▸ What the task requires:
Look below for the line that has "Where should I"; output exactly from it through the line that has "Given: Open the FH user avatar menu", and leave the pictures out.

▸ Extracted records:
────────────────────────────────────────

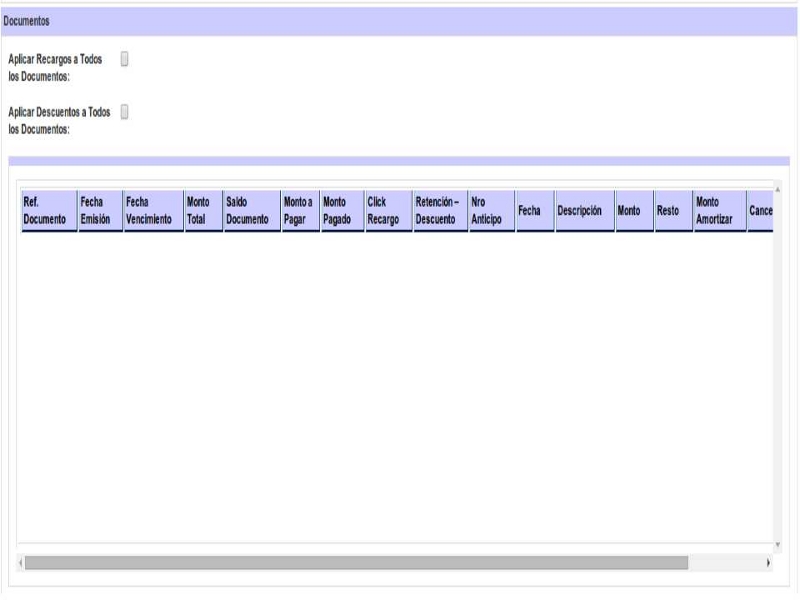Check Aplicar Descuentos a Todos los Documentos
The image size is (800, 600).
point(125,112)
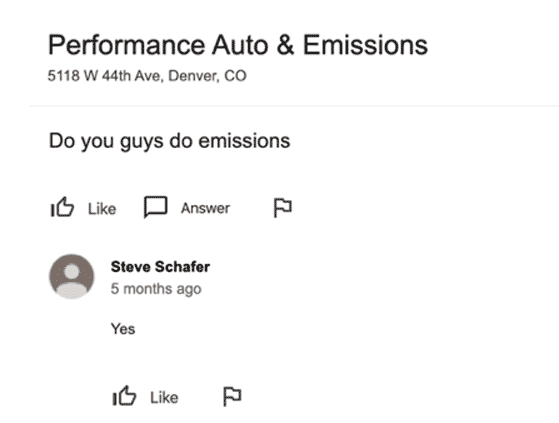The image size is (559, 423).
Task: Flag Steve Schafer's answer via flag icon
Action: (x=232, y=396)
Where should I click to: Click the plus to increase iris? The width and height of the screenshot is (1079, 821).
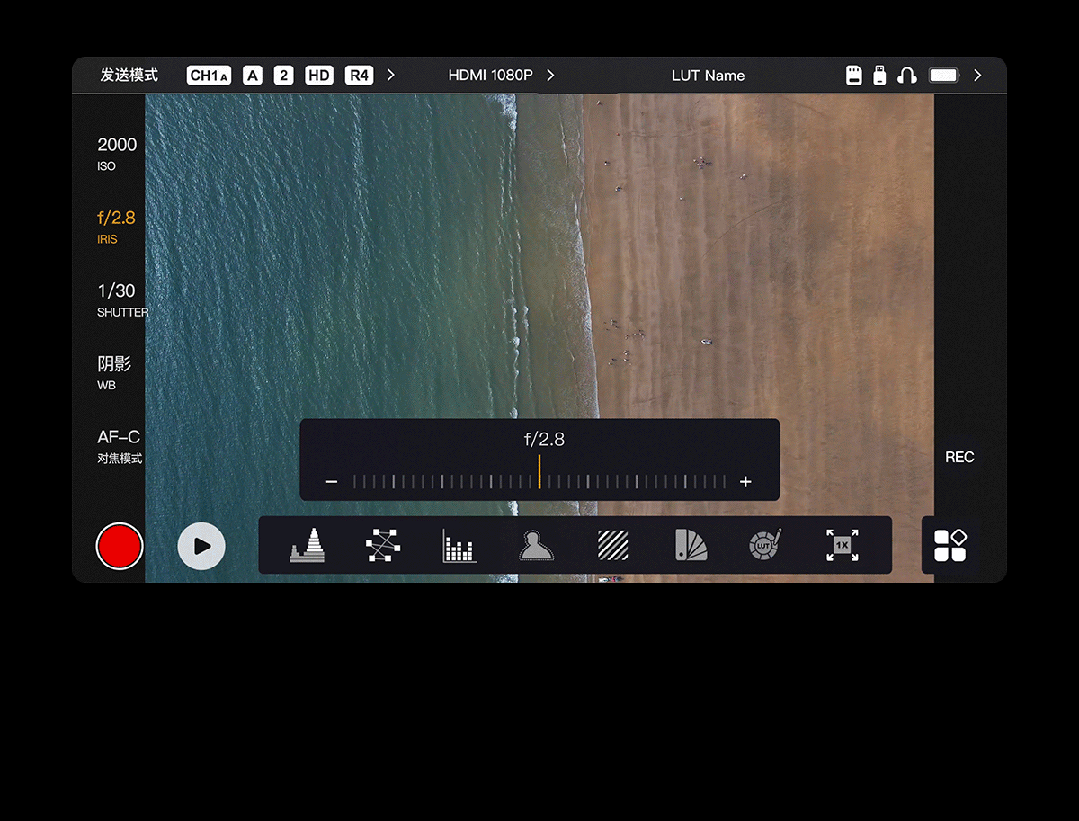tap(745, 482)
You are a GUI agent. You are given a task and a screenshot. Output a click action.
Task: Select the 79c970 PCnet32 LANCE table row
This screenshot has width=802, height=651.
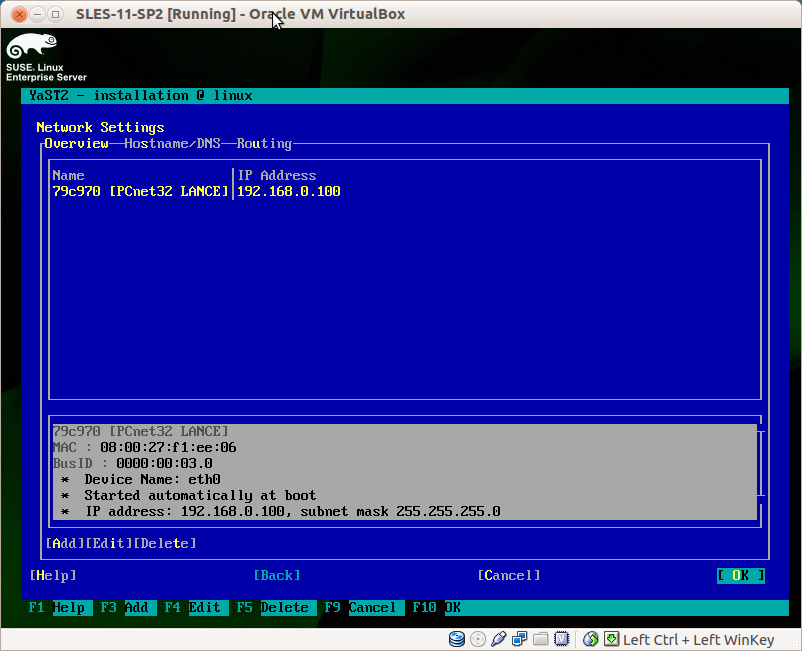tap(404, 191)
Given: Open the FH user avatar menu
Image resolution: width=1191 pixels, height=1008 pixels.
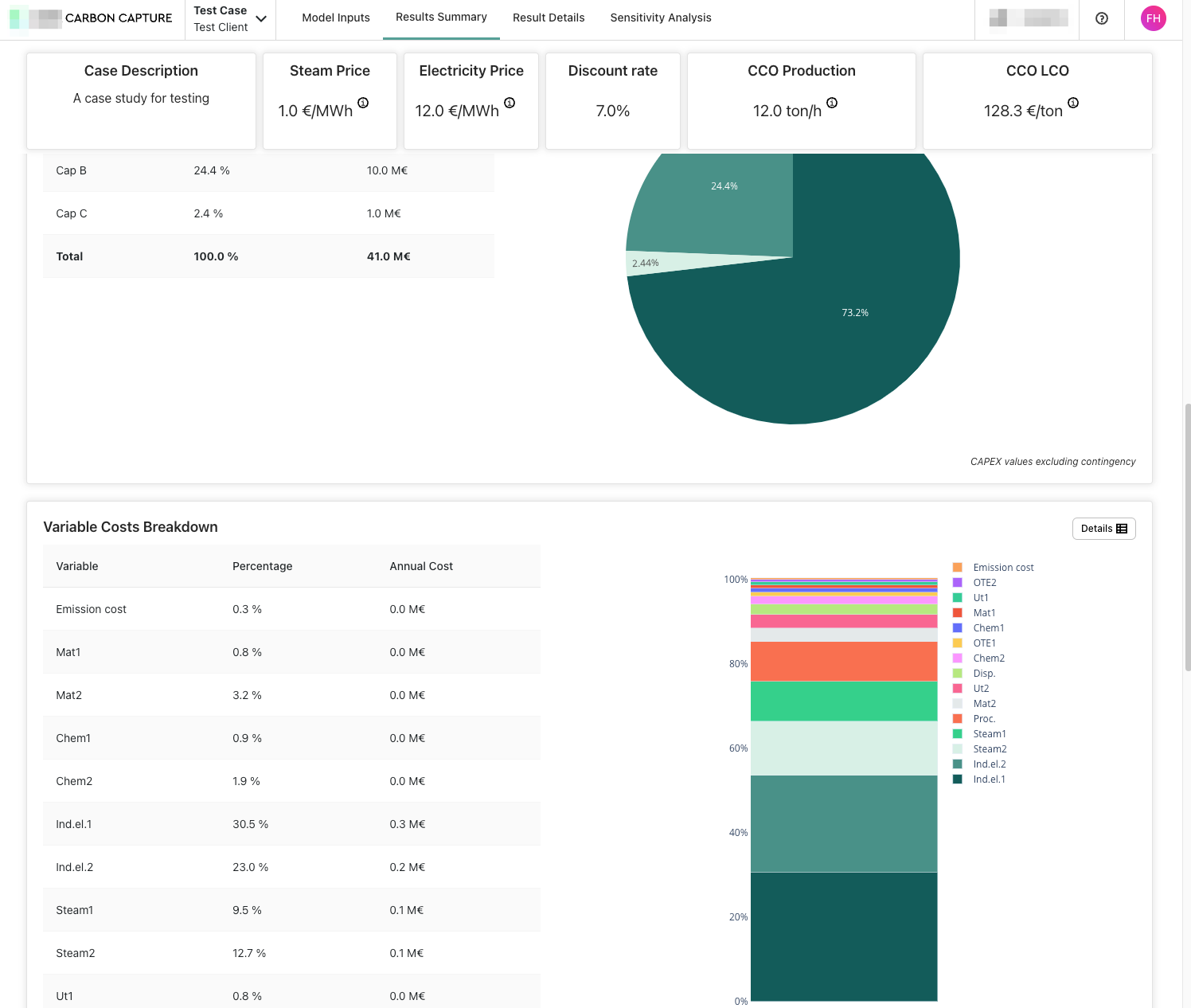Looking at the screenshot, I should point(1153,18).
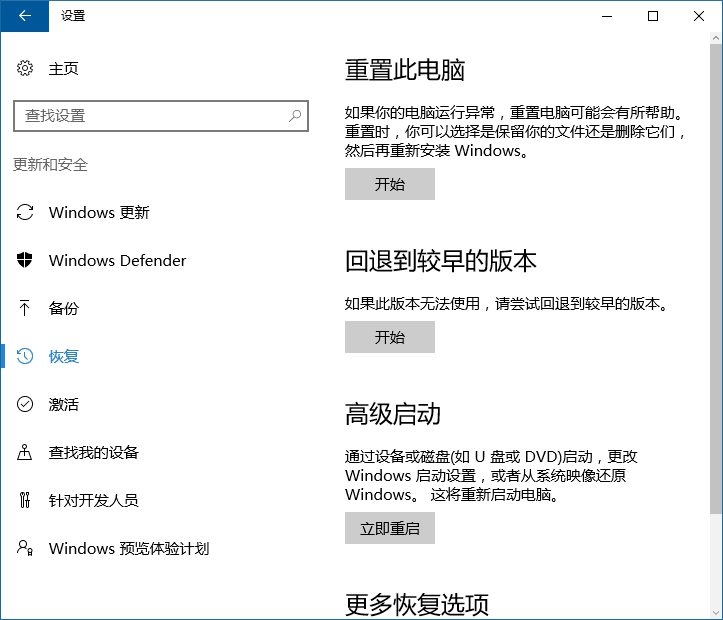Select the Windows 更新 sync icon
723x620 pixels.
[x=25, y=213]
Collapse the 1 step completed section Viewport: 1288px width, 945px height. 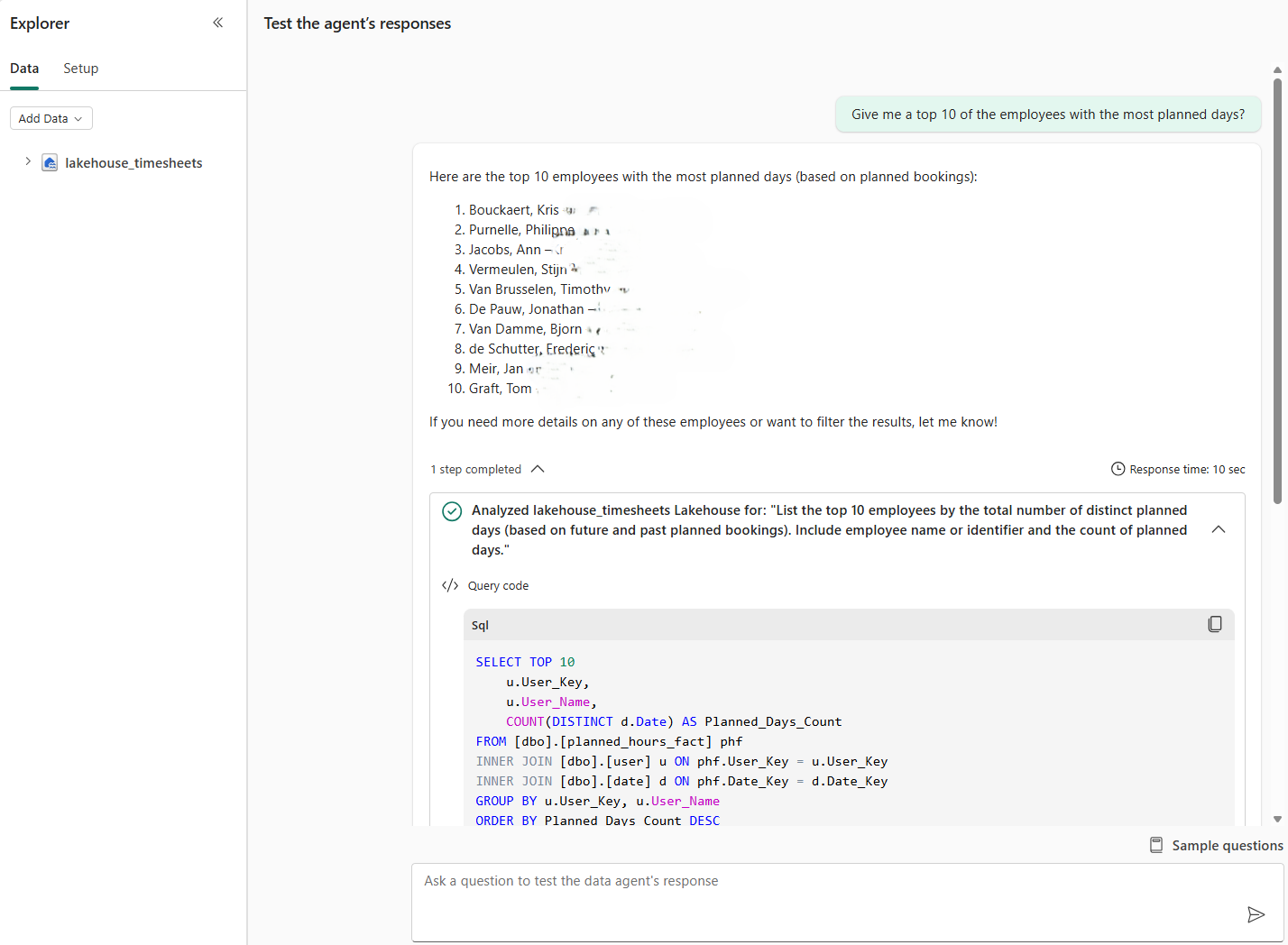538,469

────────────────────────────────────────

▸ Task solution:
Where should I click to: Click the plus to increase iris? The width and height of the screenshot is (1079, 821).
tap(745, 482)
You are a GUI agent. You are given a task and a screenshot. Output a click action.
Task: Select the 79c970 PCnet32 LANCE table row
This screenshot has width=802, height=651.
tap(404, 191)
Given: Open the FH user avatar menu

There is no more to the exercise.